On technique Nabokov gives us what we had a right to expect from the man who invented John Shade. (If only Shade, instead of Charles Kinbote, had written this translation!) There is a long disquisition on prosody which is ruined by pseudoscience. (The spondee is proved mathematically not to exist.) But when Nabokov calls Pushkin's tetrameter “an acoustical paradise,” and takes time to examine the miracle of simple words producing great sonorities, he is writing criticism of the first order. He is also good on trees, houses, carriages, visitors' books, methods of travel, manners—although even here he can't resist going over the top. He finds himself saying that Pushkin was not especially sympathetic with the Russian landscape.

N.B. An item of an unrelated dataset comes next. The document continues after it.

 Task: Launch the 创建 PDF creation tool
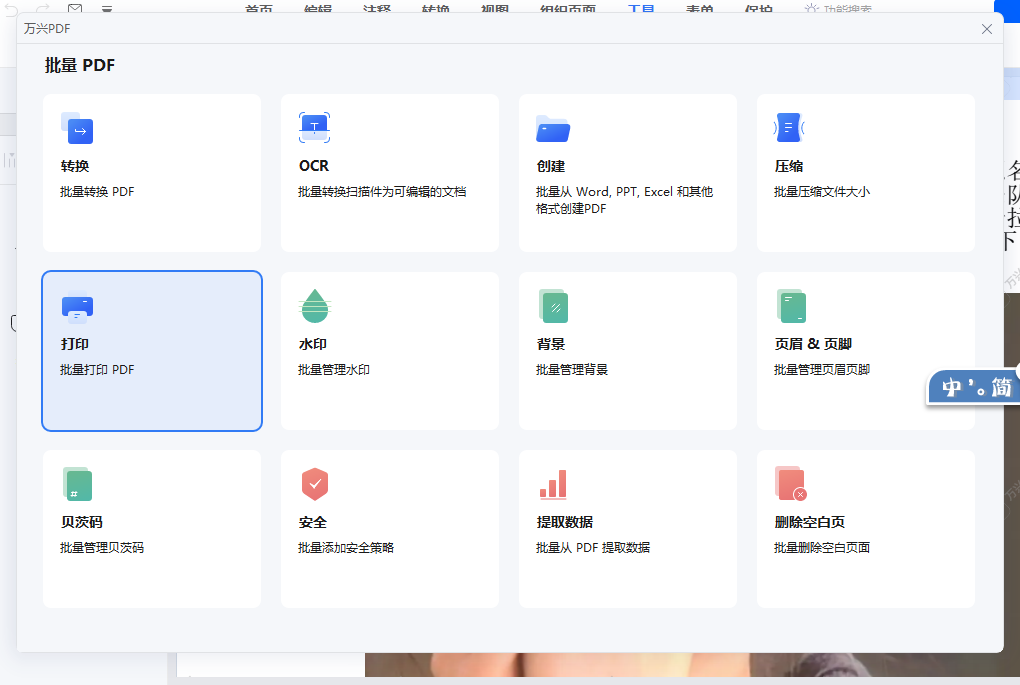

There is a certain pathos about that, as if Nabokov were trying to insert himself into the physical reality of the old, lost Russia that will never now return. A doomed attempt and a superfluous one, since by pointing to the source of its literary tradition Nabokov has helped remind us of the Russia that really
is
undying, and in which his place is now secure.

New Statesman
, 1977 ; later included in

From the Land of Shadows
, 1982

POSTSCRIPT

Edmund Wilson was no fool, but his magisterial self-confidence could make him do foolish things, and one of the most foolish was to lay himself open to Nabokov's genius for aggressive pedantry by suggesting that Nabokov might have lost his grip on the Russian language. Wilson was merely a gifted amateur student of languages. Nabokov was a Russian, and thus well qualified to make Wilson's pontifications on the subject look ridiculous. In the subsequent outburst of hilarity, it was forgotten that Wilson had generously helped Nabokov to secure his position in the United States. It was also forgotten that Nabokov himself was capable of the misplaced self-confidence of the autodidactic crank. For an appreciation of the resources Nabokov could bring to his prose when writing fiction, there is nothing better than Martin Amis's introduction to the Everyman reissue of
Lolita
. But I still think Kingsley Amis had a point when he took a passage of that novel apart and detected as much self-admiration as evocation. Nabokov would have to be rated as a writer of sublime talent if he had composed nothing else except
Speak, Memory
. But there is such a thing as getting so close to language that you can no longer keep your distance from what you are writing about with it, and that awkward propensity really shows up in Nabokov's version of
Eugene Onegin
.

I was careful, when reviewing it, not to claim too much knowledge of the original and thus fall into the same trap in which Wilson's corpse already lay impaled, with plenty of bamboo stakes left unoccupied for further victims. But I wouldn't have needed a word of Russian—except perhaps
nyet
—to know that something weird was going on. Nabokov had scrupulously registered the minor meanings from moment to moment but the grand meaning (or moral: there is no other word for it) he had either missed or misinterpreted. Why he should have done so remains a puzzle, but the clue might lie somewhere in the absurdity of his remarks about Tchaikovsky's opera. Among Russians familiar with both opera and poem, there are not many who would say that either makes the other trivial: in the light of historical events, they would rather count their blessings, and leave the two masterpieces in fruitful, complementary contention. Nabokov admitted that he had a tin ear for music, so why did he not disqualify himself in this instance? The answer might be elementary: he couldn't bear the competition. If he thought an area was his, he would turn his full firepower on anyone else who strayed into it. He was solipsistically proprietorial about Russia, the novel and art itself. Perhaps forced exile encourages that condition. But we can't expect every great artist to have a great soul. If more of them were like Verdi, we could read artists' biographies for uplift; but we would be so repelled by Wagner that we would forget to listen, or by Picasso that we would forget to look.